Saved data entries:
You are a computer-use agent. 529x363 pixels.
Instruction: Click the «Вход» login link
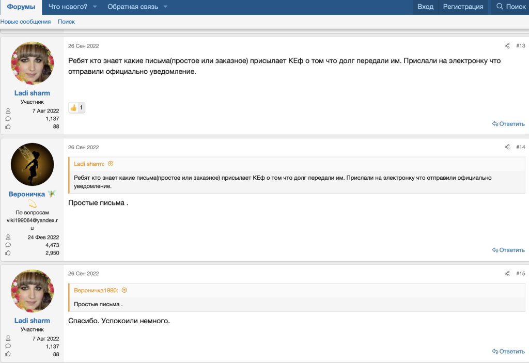point(425,7)
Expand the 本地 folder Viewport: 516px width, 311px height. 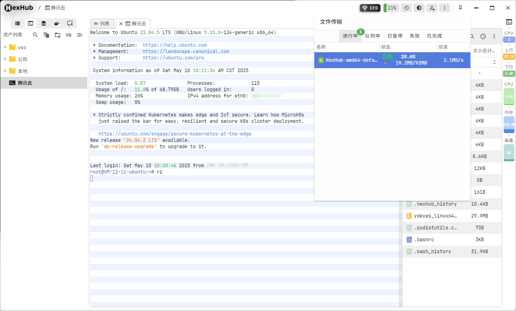(5, 71)
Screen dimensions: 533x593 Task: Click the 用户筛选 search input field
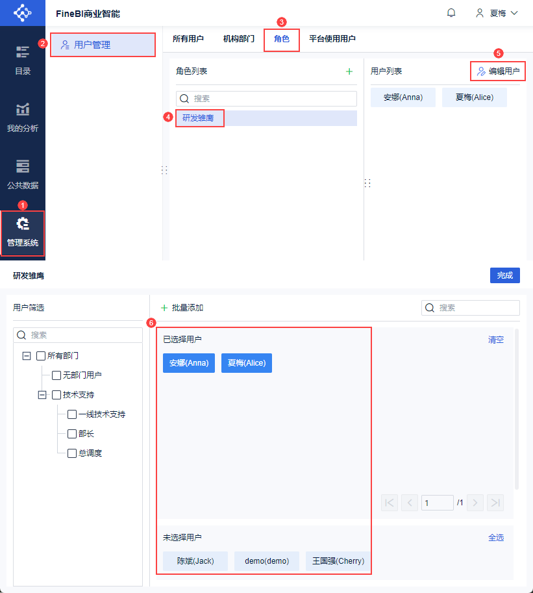(x=78, y=335)
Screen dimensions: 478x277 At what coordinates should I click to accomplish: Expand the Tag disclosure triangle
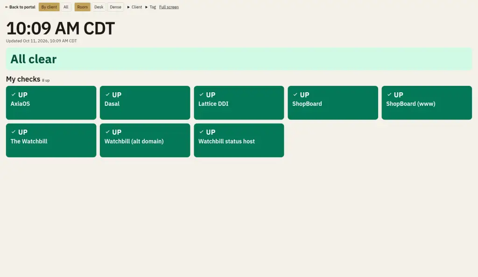146,7
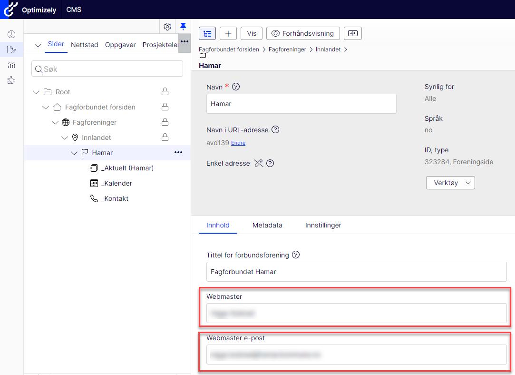Collapse the Innlandet tree node
The image size is (515, 375).
65,138
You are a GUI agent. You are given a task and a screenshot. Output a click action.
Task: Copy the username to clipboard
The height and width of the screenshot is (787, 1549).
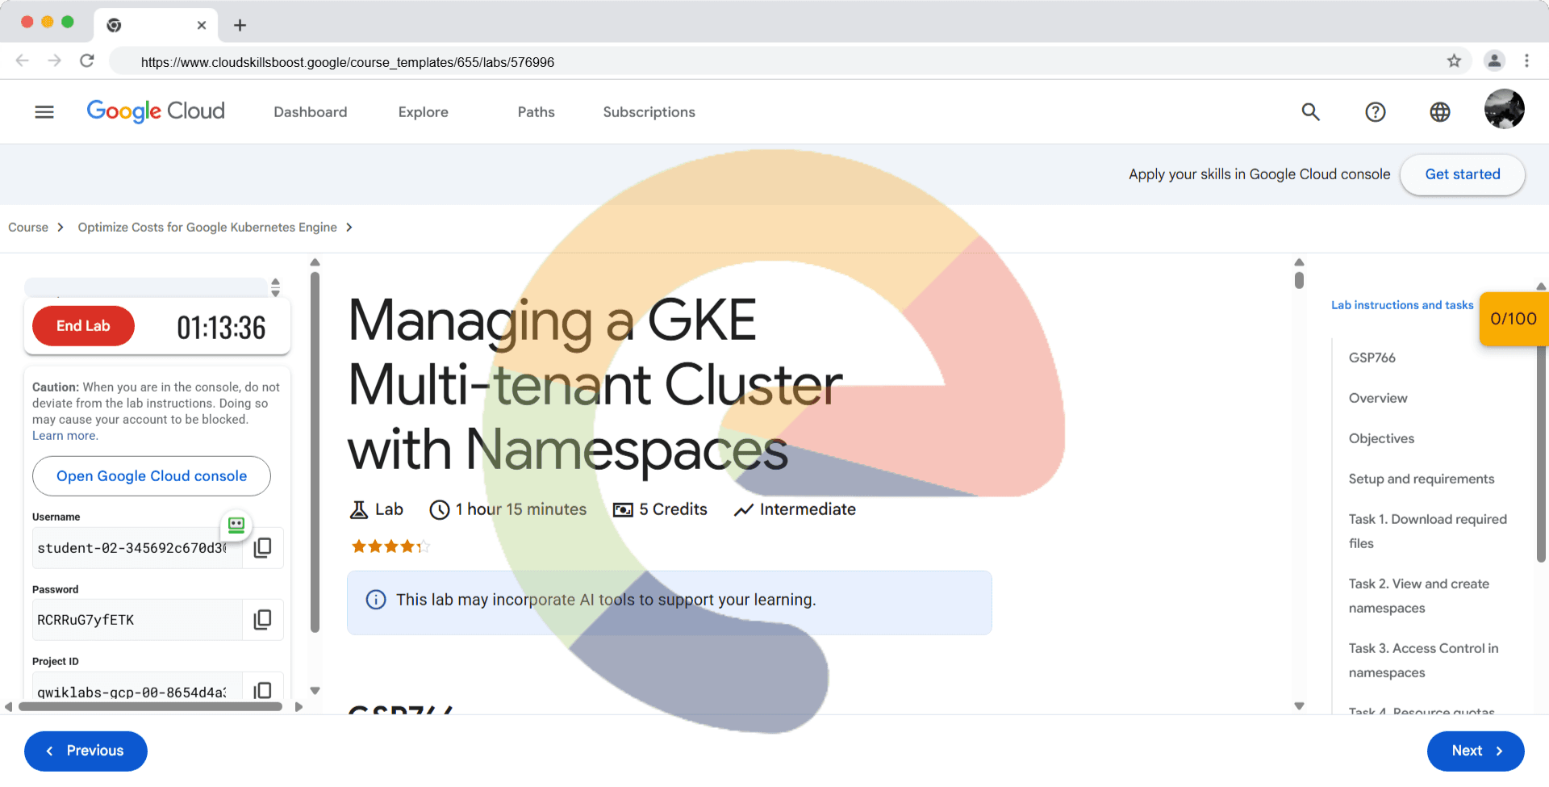262,548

> **EXERCISE DETAILS**
Every line from the one containing "You are a GUI" through the last line of the data is to be retyped exactly, with nothing added and no pictures included.

> **REPLY**
You are a GUI agent. You are given a task and a screenshot. Output a click action.
Task: Copy the username to clipboard
The height and width of the screenshot is (787, 1549).
262,548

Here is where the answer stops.